----- Source records

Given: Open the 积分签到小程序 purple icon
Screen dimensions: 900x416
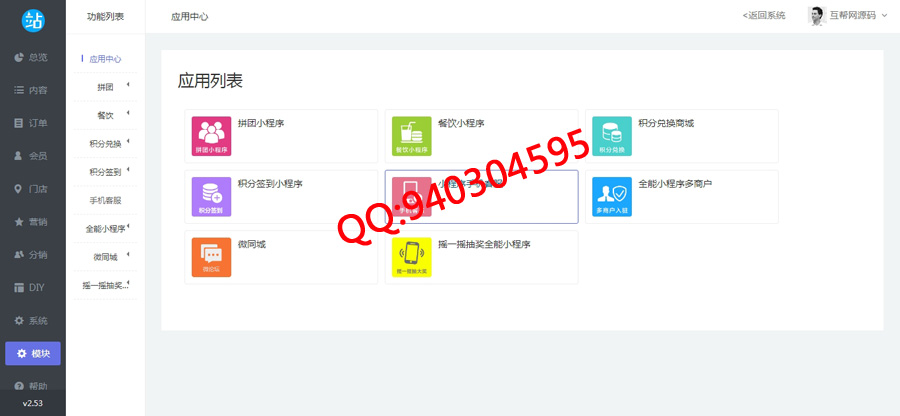Looking at the screenshot, I should [211, 197].
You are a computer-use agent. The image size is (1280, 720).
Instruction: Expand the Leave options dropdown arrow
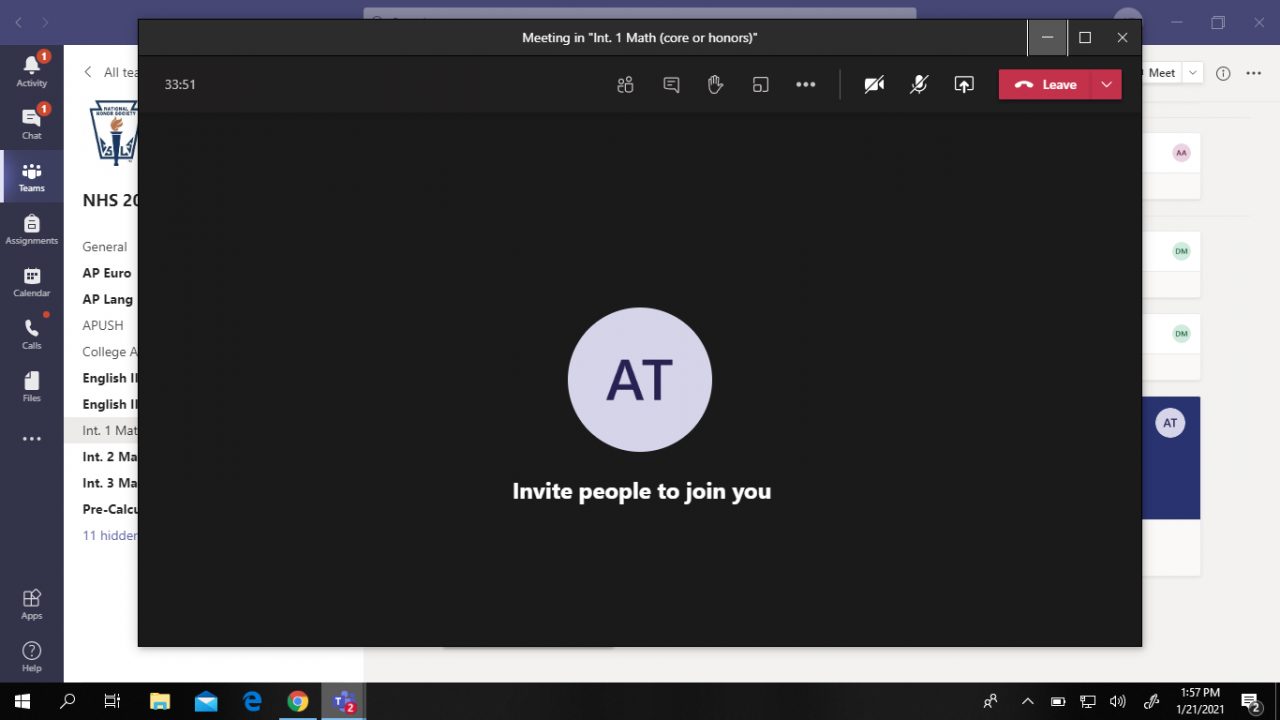coord(1106,85)
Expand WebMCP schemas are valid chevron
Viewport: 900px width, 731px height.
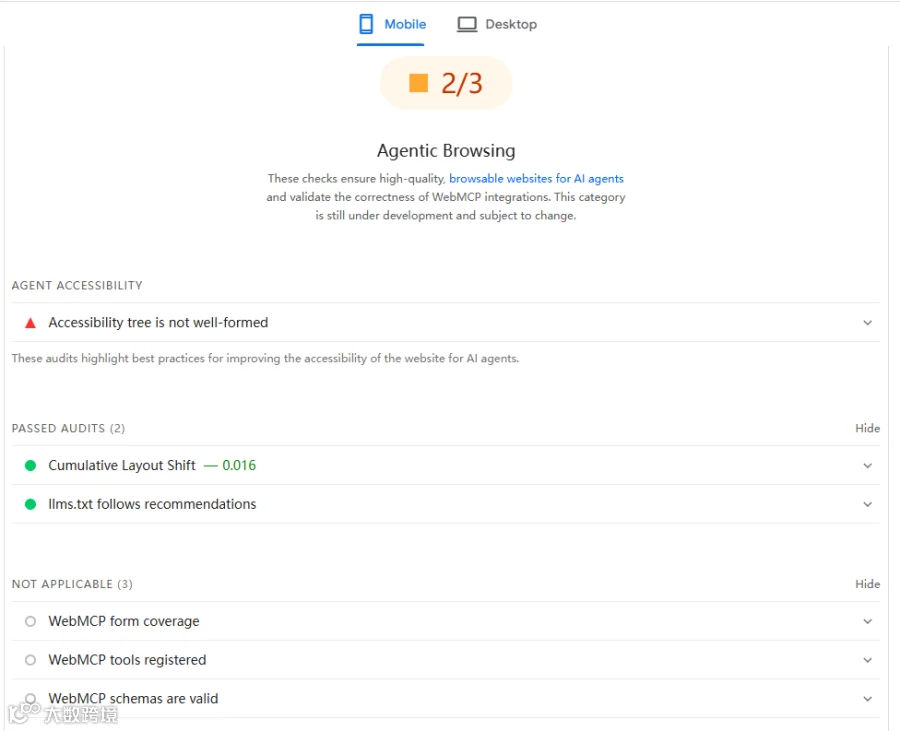pos(867,699)
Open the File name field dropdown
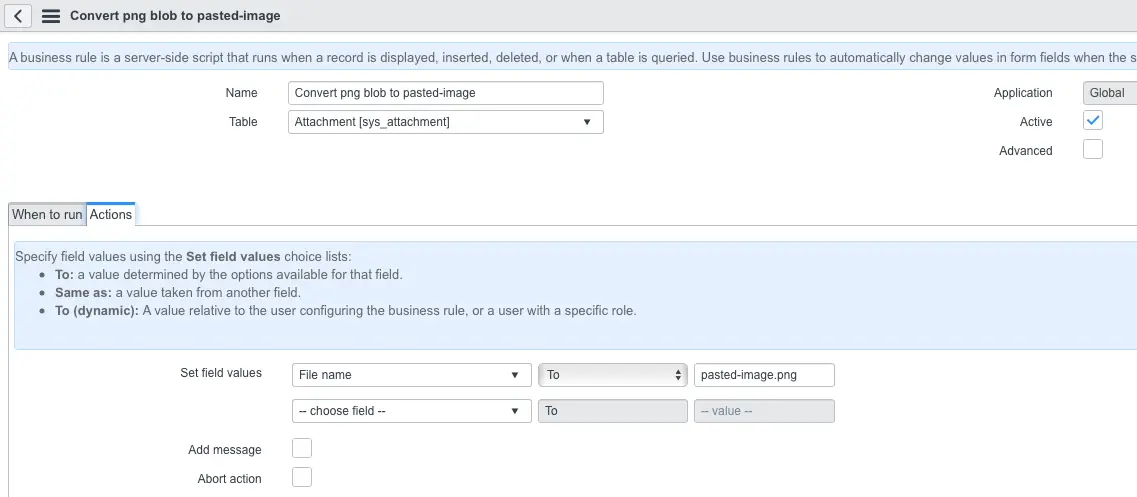The width and height of the screenshot is (1137, 497). pos(410,375)
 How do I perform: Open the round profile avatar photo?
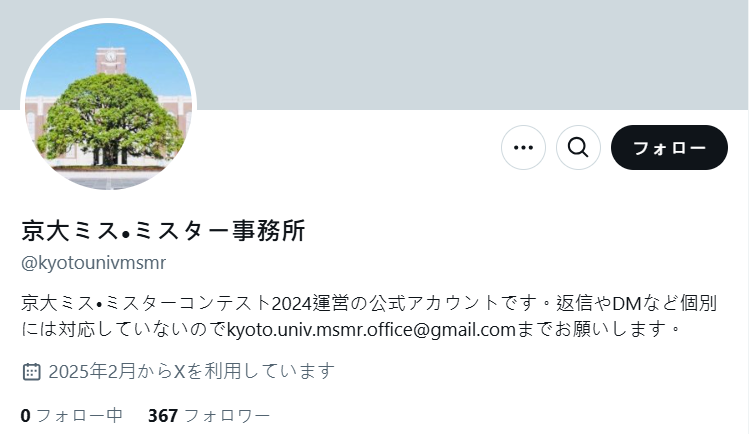pyautogui.click(x=109, y=106)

----------

What is required —
What is needed is every record above, returned exactly, with the pictures omitted.

Solution —
Given: Open the 积分签到小程序 purple icon
Screen dimensions: 900x416
Looking at the screenshot, I should [211, 197].
You are a computer-use agent. The image size is (1280, 720).
Instruction: Expand the Leave options dropdown arrow
coord(1106,85)
Expand WebMCP schemas are valid chevron
Viewport: 900px width, 731px height.
pos(867,699)
Open the File name field dropdown
The width and height of the screenshot is (1137, 497). pos(410,375)
 How do I perform: Open the round profile avatar photo?
pyautogui.click(x=109, y=106)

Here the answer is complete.